A carta...
Querido amigo,
Li a tua carta mais uma vez. Perco-me nas tuas palavras e encontro-me nas tuas palavras , leio-as mais e mais uma vez e não lhes sei ler o sentido. Não importa o sentido que têm as palavras que me escreves porque tu és as palavras que eu leio. Só aqui nós existimos, nas palavras onde te inventas para mim, onde me invento para ti, tão reais como não existirmos. Escrevo-te e sei que estas são as palavras certas para ti. Ainda bem que vais estar sempre por aí para me dares o pouco que sabes, tudo o que me interessa saber é que vais estar sempre por aí.
Sabes?, eu acho fascinante certas coisas que me dizes, a forma como as escreves é a incerteza com que as leio e é isso que eu acho fascinante. No entanto, tu só existes nas palavras onde me inventas para ti. Eu fico sempre apaixonada pelas palavras que me escreves, tu esqueces sempre tudo o que me escreves mas é aí que te invento para mim.
Ouço-te falar baixinho ao meu ouvido, sussurras-me tudo aquilo que não quero entender, tudo aquilo que não posso entender. Tu agora não sabes o que é o amor, o amor é tudo o que me disseste naquele exacto momento e tu vais saber sempre o que foi o amor naquele exacto momento. Mas tu nunca me vais dizer o que é o amor, eu sei disso. Nós só existimos aqui, nestas palavras que te escrevo.
Surpreendi-te? Tu também me surpreendes. Eu não sabia que te sabia tão bem, eu apenas sabia que tinhas um outro sítio onde existias, o único sítio onde realmente existes sem seres essas palavras onde te inventas, onde me inventas para ti. Fico feliz por isso.
Também eu existo noutro lugar que não aqui, longe de todos os sítios onde me poderias amar, longe de tudo aquilo que não posso ser para ti. Longe daqui, o único sítio onde posso estar apaixonada por ti, exactamente no sítio onde não posso estar apaixonada por ti. Isto sim, é irónico.
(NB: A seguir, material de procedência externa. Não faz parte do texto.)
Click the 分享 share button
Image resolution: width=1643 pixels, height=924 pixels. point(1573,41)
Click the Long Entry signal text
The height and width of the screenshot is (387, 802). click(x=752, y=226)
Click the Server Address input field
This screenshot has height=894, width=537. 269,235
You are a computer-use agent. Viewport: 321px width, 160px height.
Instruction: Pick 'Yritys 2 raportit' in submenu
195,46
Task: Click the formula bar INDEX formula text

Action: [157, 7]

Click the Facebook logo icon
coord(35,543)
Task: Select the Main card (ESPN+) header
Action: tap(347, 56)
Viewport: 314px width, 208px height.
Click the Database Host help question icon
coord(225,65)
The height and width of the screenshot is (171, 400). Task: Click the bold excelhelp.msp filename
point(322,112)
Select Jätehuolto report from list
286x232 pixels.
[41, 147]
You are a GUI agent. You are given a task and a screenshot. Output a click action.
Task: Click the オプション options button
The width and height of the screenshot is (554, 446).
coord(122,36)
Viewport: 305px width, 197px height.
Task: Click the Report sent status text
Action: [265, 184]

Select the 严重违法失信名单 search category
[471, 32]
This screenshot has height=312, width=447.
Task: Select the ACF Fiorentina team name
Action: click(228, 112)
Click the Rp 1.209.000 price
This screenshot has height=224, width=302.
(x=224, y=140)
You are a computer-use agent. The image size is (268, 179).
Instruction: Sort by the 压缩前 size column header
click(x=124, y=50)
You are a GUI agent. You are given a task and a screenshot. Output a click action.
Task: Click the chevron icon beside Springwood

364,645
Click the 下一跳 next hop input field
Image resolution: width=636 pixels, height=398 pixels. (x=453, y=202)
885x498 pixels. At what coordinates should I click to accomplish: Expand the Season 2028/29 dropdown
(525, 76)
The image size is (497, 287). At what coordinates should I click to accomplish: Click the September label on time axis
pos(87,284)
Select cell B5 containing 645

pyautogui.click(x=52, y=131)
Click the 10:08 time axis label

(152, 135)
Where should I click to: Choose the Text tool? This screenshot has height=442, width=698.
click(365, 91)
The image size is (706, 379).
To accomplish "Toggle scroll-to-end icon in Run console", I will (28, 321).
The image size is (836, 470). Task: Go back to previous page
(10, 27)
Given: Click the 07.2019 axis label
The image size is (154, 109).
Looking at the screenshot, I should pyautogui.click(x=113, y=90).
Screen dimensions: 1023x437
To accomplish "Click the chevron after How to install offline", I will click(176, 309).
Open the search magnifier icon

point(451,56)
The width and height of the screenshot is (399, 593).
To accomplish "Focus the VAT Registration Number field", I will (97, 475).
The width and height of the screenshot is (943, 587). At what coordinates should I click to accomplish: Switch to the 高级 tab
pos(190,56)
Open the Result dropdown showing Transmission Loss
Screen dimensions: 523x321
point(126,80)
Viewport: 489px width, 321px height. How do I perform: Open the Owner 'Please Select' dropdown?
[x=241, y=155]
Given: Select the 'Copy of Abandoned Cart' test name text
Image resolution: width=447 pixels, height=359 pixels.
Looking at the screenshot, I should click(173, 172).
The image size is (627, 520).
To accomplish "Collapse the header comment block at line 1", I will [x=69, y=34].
Escrevo-te e sinto-te olhar-me entre as palavras. Eu sei que tu me vês entre as palavras. O que eu queria dizer-te não pode ser escrito, não pode ser lido, não pode ser entendido. Olhas-me entre as palavras mas eu só existo nas palavras e o que eu queria dizer-te não pode ser escrito. Só aqui nós existimos, neste acaso que um dia nos juntou e nos separa. Aqui, onde agora me despeço de ti, onde espero por ti.